Die negative Einschätzung von Milchprodukten ist wissenschaftlich ebenfalls kaum haltbar. Zumal eine der Kernthesen der Paleo-Idee falsch ist: Das menschliche Genom hat sich in den letzten 10 000 Jahren durchaus verändert. Bislang sind allein etwa 700 Mutationen für diesen Zeitraum belegt. Darunter entwickelte sich auch die Fähigkeit, Milchzucker zu spalten und Milch noch im Erwachsenenalter verdauen zu können.
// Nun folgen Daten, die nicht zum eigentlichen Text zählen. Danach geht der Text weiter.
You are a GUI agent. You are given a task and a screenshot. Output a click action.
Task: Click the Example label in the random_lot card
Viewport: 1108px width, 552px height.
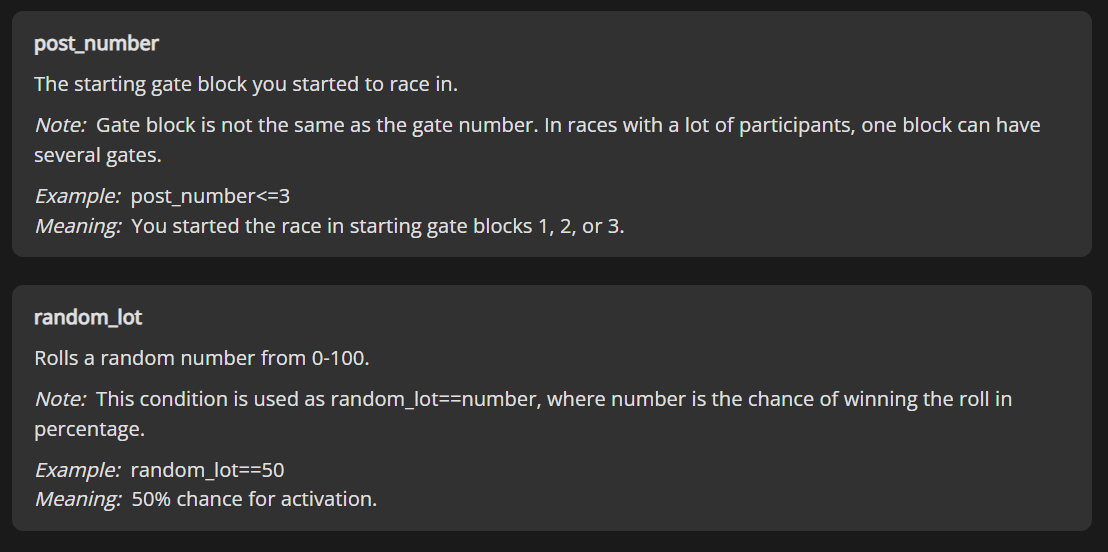(x=77, y=470)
Auch Hülsenfrüchte können die Kost um wertvolles pflanzliches Eiweiß bereichern, ohne dass nachteilige Wirkungen zu befürchten sind. Und für das Klima ist es sowieso besser, weniger tierisches Eiweiß zu essen und stattdessen verstärkt auf Linsen, Kichererbsen und Bohnen zu setzen.